Bernhard Biundo, Ehrenvorsitzender: "Mit diesem Verhalten der Gemeinde sind wir auf Dauer zum Tode verurteilt. Wir sollten die Gleichstellung auf anwaltlichem Weg erzwingen." Helmut Starke: "Wir müssen den Fokus auf eine Fusion legen, sonst landen wir langfristig im Minus." Rudolf: "Fusion mit wem? Entweder mit dem TV Neckarhausen oder der Fortuna. Die DJK wäre die schlechteste Lösung.
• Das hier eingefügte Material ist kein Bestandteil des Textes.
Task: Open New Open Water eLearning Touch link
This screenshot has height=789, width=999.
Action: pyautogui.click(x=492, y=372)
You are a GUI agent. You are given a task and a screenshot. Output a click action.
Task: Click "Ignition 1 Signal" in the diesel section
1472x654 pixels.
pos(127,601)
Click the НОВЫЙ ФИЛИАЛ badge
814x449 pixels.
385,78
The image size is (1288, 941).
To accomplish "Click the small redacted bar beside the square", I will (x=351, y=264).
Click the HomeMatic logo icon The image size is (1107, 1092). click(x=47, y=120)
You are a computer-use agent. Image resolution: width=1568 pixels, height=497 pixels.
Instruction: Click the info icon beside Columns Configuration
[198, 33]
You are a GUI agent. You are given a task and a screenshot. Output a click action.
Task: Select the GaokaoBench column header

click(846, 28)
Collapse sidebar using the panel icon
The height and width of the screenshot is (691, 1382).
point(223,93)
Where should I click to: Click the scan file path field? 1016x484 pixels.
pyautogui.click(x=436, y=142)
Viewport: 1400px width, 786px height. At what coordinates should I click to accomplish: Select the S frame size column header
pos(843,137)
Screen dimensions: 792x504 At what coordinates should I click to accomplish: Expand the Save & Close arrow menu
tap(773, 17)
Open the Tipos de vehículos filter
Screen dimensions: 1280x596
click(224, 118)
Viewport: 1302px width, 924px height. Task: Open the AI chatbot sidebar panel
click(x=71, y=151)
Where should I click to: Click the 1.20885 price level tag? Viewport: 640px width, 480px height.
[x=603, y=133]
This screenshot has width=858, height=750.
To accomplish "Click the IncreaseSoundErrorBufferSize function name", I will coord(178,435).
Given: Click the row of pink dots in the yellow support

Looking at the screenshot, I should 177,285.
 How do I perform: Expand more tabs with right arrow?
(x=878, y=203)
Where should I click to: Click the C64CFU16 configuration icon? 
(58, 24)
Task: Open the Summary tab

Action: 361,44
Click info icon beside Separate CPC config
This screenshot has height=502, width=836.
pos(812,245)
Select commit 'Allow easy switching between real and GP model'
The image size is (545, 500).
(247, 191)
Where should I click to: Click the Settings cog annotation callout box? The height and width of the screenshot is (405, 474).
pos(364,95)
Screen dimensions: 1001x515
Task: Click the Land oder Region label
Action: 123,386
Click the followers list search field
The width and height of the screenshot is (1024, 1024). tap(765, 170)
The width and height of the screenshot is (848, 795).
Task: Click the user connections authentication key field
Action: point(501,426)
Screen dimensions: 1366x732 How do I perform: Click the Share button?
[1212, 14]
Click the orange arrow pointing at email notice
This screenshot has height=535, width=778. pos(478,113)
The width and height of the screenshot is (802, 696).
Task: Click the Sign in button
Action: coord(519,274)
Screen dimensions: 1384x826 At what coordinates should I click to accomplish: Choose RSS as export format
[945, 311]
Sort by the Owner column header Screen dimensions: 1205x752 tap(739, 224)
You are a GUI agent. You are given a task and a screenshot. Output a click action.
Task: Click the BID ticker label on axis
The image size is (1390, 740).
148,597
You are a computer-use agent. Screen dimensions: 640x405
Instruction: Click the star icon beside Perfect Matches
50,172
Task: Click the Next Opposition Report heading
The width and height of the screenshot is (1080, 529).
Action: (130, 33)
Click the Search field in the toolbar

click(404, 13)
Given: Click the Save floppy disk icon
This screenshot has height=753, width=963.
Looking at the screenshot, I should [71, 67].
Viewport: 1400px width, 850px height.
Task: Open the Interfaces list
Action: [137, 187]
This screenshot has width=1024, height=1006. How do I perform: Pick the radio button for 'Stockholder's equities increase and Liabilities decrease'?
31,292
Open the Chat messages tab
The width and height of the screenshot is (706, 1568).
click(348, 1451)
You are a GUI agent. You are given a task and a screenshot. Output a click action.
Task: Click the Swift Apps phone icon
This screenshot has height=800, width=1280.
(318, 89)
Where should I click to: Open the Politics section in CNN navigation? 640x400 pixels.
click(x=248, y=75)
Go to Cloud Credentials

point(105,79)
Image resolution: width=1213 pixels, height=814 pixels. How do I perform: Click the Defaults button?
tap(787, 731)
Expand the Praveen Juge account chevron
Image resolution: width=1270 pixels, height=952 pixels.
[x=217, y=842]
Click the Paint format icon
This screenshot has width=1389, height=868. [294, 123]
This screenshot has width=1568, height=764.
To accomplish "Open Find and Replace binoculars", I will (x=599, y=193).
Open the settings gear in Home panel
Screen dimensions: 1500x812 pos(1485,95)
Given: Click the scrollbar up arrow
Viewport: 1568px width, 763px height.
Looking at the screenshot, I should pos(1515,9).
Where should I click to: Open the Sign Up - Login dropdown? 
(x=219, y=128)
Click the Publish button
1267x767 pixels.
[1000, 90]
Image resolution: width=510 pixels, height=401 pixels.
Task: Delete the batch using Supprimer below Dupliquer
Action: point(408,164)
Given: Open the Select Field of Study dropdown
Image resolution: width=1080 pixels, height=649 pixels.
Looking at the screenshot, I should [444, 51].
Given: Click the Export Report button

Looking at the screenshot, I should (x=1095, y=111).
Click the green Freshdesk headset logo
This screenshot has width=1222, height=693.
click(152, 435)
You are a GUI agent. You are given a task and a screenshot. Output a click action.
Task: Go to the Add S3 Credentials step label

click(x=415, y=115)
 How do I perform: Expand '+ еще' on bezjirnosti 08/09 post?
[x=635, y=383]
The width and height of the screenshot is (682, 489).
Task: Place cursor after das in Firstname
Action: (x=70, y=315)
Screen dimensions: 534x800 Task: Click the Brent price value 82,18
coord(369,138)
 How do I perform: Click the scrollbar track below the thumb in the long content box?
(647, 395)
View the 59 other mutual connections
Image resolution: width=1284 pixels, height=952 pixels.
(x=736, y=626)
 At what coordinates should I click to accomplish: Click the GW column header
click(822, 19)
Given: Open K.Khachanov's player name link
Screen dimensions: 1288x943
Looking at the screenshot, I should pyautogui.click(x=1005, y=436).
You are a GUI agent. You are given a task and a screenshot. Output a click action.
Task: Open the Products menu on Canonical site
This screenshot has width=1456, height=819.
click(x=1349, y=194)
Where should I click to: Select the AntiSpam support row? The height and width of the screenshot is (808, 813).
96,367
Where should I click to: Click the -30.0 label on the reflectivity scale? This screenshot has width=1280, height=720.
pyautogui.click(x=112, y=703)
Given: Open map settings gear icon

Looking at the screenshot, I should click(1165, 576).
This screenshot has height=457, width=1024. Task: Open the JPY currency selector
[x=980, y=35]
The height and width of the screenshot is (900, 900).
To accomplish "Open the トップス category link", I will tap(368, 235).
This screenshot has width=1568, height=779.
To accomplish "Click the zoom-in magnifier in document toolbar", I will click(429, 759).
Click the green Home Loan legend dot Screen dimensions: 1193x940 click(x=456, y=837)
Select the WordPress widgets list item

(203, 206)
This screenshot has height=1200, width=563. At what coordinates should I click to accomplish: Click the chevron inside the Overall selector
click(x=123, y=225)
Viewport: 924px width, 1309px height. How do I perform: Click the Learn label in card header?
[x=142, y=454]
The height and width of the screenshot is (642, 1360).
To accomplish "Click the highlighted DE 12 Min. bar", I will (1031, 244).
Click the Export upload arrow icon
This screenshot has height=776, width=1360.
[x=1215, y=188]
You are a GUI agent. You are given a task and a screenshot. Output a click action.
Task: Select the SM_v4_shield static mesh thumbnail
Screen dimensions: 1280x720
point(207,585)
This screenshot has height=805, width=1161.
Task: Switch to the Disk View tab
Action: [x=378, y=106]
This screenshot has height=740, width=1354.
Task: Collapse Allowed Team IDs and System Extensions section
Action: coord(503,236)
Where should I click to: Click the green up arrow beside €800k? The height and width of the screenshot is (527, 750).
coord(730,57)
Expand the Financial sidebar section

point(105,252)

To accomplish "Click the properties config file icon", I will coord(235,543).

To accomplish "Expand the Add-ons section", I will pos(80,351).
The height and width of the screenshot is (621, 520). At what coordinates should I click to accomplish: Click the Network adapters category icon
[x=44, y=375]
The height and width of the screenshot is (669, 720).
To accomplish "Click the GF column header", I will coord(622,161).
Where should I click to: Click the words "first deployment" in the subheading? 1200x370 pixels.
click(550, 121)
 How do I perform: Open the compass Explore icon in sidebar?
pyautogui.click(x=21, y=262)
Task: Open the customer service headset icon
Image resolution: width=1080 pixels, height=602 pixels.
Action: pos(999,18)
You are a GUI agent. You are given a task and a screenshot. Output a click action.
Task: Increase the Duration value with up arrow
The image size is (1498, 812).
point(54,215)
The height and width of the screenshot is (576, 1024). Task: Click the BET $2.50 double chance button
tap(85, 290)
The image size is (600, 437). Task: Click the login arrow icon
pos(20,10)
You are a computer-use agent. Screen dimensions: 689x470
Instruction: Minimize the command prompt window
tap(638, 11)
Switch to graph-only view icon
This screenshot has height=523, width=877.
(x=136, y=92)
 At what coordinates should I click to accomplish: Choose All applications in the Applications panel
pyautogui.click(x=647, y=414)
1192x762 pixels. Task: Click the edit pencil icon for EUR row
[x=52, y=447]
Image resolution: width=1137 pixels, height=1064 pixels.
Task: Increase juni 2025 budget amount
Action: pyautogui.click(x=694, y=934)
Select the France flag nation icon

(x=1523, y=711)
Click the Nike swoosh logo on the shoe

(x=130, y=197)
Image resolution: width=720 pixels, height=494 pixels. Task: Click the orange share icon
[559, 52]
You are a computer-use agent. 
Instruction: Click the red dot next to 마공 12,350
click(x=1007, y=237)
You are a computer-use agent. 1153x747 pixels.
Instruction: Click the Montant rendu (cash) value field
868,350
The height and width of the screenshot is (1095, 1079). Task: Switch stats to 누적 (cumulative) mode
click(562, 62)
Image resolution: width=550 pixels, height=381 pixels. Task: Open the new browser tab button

In einer außerordentlichen Mitgliederversammlung sollten wir beschließen, ob wir ein Fußballverein bleiben oder Vielspartenverein werden wollen." Werner Hertel: "Wenn wir mit dem TV fusionieren, bleiben wir in Neckarhausen. Wenn wir mit der Fortuna fusionieren, gehen wir nach Edingen. Egal, welche Entscheidung fällt, wir müssen hinter ihr stehen."

"Vier Nackenschläge in kürzester Zeit" (Rudolf) habe der Verein zu verkraften: die Vergabe des Kunstrasenplatzes an die DJK, der geplante Wegfall des Sportplatzes bei Erhalt des Vereinshauses ("Regioplan"-Gutachten) und die Schreiben der Verwaltung, in denen zum einen dem Verein mitgeteilt wurde, dass der Antrag zur Errichtung eines Verkaufshäuschens am Kunstrasenplatz zurückgestellt wurde, und zum anderen der Vermittlungsvorschlag zur Nutzung des Kunstrasenplatzes.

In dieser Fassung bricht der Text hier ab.